Ur flatmate is in emergency, it read.
I looked at the screen with an almost reptilian detachment. The worst had happened. Again. As it always would. Distantly, I thought of the horrors that usually awaited me in the emergency department. Car accidents that annihilated the soft human body. Cardiac arrest in the young. Feet losing purchase on the highest rung of the ladder. A drowned woman, dripping and waterlogged on a gurney. I didn’t realise I was running down the hall until I was already in motion. At the nurses’ station, I checked the patient list with shaking hands and found him there:J. Jennings.
When I ripped back the curtain of his cubicle, he was sitting on the bed with his hand balanced on the steel tray beside him. Ben looked over his glasses at me and scowled.
“That was quick, Dr. Villiers,” he said.
I ignored him and went to Jack’s side, trying to pretend I wasn’t breathing quite so hard.
“What happened?” I rasped. My heart was cantering in my chest, even as I saw him whole and alive on the bed before me. There was a rose petal of blood on his t-shirt.
“Hey, I’m fine,” he said, smiling at me. Briefly, he put his good hand on the small of my back. “We were splitting trellises with the table saw and the wood kicked up and I got a splinter.”
I bent over the wound. The splinter was a monster. He’d clenched his hand the moment the wood pierced his skin, shattering it into fragments that would need to be plucked out individually. When I looked up, he was giving me his best Don’t Be Mad at Me smile.
“I told you to wear gloves when you use that thing,” I said.
“I know.”
“Do you know how dangerous table saws are? Johnny Cash’s brother was killed by one and that’s why his music is so sad.” He tried not to laugh at that, which only incensed me further. “You absolutely shouldn’t be standing at the end of it. I don’t know how many times I’ve told you that.”
“Dr.
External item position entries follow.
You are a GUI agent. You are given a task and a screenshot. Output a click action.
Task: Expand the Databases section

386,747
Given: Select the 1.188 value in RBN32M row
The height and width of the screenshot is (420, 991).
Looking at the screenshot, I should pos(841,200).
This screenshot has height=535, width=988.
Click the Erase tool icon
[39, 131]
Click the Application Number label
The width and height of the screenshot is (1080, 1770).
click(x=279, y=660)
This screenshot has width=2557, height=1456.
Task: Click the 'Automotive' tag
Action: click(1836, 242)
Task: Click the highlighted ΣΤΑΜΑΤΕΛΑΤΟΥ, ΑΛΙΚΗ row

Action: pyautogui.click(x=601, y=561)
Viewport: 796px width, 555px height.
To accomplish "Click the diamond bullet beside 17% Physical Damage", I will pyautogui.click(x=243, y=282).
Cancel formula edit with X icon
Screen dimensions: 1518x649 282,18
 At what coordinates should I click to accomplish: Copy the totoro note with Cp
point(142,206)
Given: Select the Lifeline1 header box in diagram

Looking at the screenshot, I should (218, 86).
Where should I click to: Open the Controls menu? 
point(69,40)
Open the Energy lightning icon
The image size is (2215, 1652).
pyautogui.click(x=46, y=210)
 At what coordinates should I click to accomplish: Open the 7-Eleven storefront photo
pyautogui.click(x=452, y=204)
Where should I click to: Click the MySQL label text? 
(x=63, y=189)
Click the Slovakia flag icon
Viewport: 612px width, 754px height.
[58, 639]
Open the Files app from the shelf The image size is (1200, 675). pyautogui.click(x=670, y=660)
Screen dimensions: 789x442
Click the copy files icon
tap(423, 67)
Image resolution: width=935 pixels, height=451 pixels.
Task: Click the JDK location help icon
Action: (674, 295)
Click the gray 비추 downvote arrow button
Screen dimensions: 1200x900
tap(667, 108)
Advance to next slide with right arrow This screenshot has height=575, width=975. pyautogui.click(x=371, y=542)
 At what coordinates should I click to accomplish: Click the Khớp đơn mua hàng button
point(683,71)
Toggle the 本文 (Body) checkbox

Villiers,” Ben said in a low voice, “can you please not berate my patient?”
The overhead paging system crackled, and a voice called for Ben to check in at the nurses’ station immediately. We eyed each other while Jack, sensing the mood, pretended to inspect his hand.
“You go,” I said to Ben. “I can handle this.”
He narrowed his eyes. “You’ve got three patients already. I’ll take care of Mr. Jennings.”
“All discharged. I’ll do this.”
Ben looked between us. The nurses’ station called his name again. “Can I talk to you for a moment in the hallway, Dr. Villiers?”
After he closed the curtain, he took his time scribbling notes on his chart before finally passing it over. I stood there, glowering at him.
“You know I don’t let doctors treat their friends—it’s unprofessional,” he said in the imperious voice that used to thrill me. “How do I know you’re going to make the best possible decisions when you’re this attached to the patient?”